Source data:
_____

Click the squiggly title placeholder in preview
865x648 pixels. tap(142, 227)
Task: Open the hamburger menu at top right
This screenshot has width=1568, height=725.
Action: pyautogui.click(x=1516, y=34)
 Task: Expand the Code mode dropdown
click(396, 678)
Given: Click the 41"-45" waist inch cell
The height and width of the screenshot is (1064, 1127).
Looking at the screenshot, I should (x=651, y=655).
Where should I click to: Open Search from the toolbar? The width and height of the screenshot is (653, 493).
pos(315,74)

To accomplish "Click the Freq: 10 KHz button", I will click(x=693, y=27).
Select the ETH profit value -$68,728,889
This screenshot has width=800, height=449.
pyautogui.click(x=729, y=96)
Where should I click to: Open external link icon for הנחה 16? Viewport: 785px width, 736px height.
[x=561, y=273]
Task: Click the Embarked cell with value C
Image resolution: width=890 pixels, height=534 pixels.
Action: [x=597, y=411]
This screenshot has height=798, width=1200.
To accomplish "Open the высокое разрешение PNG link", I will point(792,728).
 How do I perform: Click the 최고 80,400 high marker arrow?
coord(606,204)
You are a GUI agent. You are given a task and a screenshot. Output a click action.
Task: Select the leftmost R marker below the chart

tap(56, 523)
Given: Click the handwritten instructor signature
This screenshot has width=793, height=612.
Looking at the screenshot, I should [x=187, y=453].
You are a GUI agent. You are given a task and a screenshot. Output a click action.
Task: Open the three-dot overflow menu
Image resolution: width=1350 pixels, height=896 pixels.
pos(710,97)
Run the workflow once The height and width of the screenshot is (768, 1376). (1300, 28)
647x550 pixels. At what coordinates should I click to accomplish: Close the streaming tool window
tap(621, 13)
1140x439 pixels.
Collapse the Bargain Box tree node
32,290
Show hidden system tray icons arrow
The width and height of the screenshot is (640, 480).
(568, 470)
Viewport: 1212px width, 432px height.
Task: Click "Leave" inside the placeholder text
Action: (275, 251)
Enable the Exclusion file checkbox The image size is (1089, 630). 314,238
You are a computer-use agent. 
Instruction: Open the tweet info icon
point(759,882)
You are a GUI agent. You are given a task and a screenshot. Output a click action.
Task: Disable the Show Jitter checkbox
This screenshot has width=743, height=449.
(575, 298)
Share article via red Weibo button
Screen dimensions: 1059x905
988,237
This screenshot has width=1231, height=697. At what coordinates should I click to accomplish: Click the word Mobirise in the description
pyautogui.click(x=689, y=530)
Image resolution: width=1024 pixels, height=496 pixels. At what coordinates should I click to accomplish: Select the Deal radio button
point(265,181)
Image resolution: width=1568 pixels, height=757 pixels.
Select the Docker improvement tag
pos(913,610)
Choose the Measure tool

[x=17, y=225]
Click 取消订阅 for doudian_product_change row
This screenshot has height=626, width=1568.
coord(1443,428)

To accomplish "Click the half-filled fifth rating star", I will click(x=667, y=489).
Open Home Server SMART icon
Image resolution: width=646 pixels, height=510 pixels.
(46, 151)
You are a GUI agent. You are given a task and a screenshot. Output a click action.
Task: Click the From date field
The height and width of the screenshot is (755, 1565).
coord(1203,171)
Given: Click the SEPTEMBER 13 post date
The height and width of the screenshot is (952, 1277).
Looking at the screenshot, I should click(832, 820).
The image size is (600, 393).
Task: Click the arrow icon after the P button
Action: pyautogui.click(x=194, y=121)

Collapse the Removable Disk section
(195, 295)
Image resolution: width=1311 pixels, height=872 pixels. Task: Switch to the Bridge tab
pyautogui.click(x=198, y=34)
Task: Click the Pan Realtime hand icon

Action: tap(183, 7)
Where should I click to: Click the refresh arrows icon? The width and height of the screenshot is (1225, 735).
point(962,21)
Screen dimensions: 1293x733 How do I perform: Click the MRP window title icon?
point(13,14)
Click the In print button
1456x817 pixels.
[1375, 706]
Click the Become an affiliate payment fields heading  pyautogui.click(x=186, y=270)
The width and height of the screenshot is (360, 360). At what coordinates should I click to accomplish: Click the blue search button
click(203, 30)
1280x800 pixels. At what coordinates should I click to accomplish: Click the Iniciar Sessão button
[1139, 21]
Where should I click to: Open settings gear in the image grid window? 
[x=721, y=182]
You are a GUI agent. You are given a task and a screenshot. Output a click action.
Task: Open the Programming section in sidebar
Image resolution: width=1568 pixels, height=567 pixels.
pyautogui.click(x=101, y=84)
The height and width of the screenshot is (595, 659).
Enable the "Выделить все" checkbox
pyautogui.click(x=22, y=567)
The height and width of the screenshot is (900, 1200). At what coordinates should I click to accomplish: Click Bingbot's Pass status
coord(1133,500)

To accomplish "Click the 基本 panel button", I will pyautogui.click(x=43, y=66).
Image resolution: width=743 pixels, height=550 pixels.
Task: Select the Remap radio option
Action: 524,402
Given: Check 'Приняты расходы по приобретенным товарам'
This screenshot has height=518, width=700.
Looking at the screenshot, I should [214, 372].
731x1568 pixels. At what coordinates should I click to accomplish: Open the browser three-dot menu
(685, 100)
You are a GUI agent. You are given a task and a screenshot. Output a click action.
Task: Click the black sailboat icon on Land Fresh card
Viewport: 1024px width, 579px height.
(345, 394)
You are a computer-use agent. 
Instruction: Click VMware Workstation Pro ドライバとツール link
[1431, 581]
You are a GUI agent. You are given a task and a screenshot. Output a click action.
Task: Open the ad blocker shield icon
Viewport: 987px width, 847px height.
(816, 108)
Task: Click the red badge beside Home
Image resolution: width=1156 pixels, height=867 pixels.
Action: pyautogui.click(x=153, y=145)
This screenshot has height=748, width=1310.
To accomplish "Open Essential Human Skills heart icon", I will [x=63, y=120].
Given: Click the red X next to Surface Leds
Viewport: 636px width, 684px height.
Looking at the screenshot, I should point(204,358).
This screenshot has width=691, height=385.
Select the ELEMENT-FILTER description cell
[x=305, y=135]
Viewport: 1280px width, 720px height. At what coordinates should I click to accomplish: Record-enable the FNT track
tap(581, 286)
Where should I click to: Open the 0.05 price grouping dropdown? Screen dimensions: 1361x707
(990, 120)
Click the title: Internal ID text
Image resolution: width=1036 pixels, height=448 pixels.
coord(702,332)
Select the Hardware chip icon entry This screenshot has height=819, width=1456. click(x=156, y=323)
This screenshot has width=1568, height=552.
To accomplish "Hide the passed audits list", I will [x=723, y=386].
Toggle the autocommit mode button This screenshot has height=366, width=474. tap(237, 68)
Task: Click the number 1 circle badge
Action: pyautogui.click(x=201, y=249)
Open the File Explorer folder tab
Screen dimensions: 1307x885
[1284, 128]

_____

**Exercise brief**.
From the entries above, select each line containing the string "Show".

**Result of this exercise**.
Show hidden system tray icons arrow
Task: Disable the Show Jitter checkbox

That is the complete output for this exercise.